By Nancy Rogier, Museum Volunteer

Two items in the museum have fascinated me since the first time I saw them, but for different reasons: we know a lot about the first item, but not so much about the second. These two pieces, on display in ATHM’s core exhibition, Textile Revolution, illustrate the connection between history and mystery that surround objects that humans create and leave behind. All artifacts have a story, but not every object has a provenance or background that can be discovered—therein lies the mystery—and, as objects can’t speak, it takes research and investigation to bring their history to light, as well as to establish their place in the world.

Both of my favorite items belong in the world of clothing.

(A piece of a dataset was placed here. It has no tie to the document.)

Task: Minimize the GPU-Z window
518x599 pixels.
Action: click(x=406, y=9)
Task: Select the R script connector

The first is a polyester dress from the early 1970s designed by Jonathan Logan and purchased from Bonwit Teller, a high-end department store that flourished in the ‘70s and ‘80s. The second is a navy blue knitted woman’s suit that dates to the 1930s or 1940s. The 1970s dress captivates me because it came to museum with quite a lot of its history. We know the donor, who was the original and only owner of the dress. On display is a photo of the donor wearing the dress. The dress is a typical and appealing 70s style—a black scoop-necked, long-sleeved A-line shift with a geometric design of circles, squares, and lines in bright colors that really pop against the dark background. If you saw it on someone today, you’d probably think it fits right in. I love it not only because of the style, but because we know so much about the item. The photo of the donor wearing the dress at a garden party is an extra fascination for me—her only accessories are her shoulder-length hair, parted in the middle, and a gold circle-link belt, both very 1970s items!

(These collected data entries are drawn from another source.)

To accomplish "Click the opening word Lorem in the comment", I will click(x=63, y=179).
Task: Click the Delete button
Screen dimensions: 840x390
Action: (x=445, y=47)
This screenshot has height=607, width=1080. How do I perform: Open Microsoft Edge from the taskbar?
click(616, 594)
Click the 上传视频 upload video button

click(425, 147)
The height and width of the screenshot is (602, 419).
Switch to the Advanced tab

One glance at the navy blue knitted suit is enough to establish that it comes from the 1930s or ‘40s. It has the silhouette associated with women’s apparel of that era—the narrow waist and broad shoulder look that brings Joan Crawford to mind. The suit is meticulously made, all hand-knit in exquisite detail. The Chace Catalogue, ATHM’s online archive, has an extensive description of the suit, which actually consists of four pieces: the jacket and skirt, plus a knit top and a taffeta slip. The catalogue record notes all the suit’s measurements, the number of buttons, the use of rib knitting and an open-work design for the top, and so on. Since the item is more complicated than the simple 1970s polyester shift, there are more words to describe it.

But here’s the mystery: Who made it? No labels or tags provide a clue. Where was it made? Who wore it? The outfit doesn’t show much wear. Was it made for a businesswoman or executive secretary? Was it a going-away outfit for a 1940s bride? An outfit for a college graduate? The mystery of this object fascinates me as much as the expertise that went its creation—and as much as the history of the mod 1970s dress.